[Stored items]
[Start of section]

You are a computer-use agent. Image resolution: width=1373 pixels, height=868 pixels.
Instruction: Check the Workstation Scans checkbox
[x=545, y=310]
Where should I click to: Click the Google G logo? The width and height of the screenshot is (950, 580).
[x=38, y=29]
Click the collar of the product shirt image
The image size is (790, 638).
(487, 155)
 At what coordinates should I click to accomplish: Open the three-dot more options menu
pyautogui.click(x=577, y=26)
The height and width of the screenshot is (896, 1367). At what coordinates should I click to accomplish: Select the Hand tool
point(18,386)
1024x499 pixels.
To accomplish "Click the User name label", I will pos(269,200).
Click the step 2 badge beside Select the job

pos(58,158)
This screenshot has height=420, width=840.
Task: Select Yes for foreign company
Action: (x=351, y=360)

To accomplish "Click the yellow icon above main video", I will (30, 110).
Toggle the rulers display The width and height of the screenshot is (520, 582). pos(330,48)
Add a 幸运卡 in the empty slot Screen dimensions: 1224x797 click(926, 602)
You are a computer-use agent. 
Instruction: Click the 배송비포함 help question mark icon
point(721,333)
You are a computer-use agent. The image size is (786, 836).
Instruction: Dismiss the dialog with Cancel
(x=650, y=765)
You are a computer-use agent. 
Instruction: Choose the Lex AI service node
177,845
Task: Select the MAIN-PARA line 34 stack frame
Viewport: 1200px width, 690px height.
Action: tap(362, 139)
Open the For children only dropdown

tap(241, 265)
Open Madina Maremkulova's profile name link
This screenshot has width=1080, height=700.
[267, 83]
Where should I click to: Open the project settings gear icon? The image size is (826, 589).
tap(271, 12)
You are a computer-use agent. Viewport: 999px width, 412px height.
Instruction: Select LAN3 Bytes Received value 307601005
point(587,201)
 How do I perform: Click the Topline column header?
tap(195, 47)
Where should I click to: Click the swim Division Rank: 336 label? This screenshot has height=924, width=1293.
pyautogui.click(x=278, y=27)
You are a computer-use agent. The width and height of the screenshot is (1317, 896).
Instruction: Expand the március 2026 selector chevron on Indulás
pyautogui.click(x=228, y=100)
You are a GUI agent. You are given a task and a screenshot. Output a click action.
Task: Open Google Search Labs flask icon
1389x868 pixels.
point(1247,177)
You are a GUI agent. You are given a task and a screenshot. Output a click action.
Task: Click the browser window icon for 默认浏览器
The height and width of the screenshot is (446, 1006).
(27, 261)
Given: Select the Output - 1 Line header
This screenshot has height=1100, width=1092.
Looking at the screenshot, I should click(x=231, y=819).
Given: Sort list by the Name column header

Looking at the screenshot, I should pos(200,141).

[End of section]

● **WHAT IS BEING ASKED**
Report, as a bare number, how many lines above contain the string "computer".

● **TASK ANSWER**
6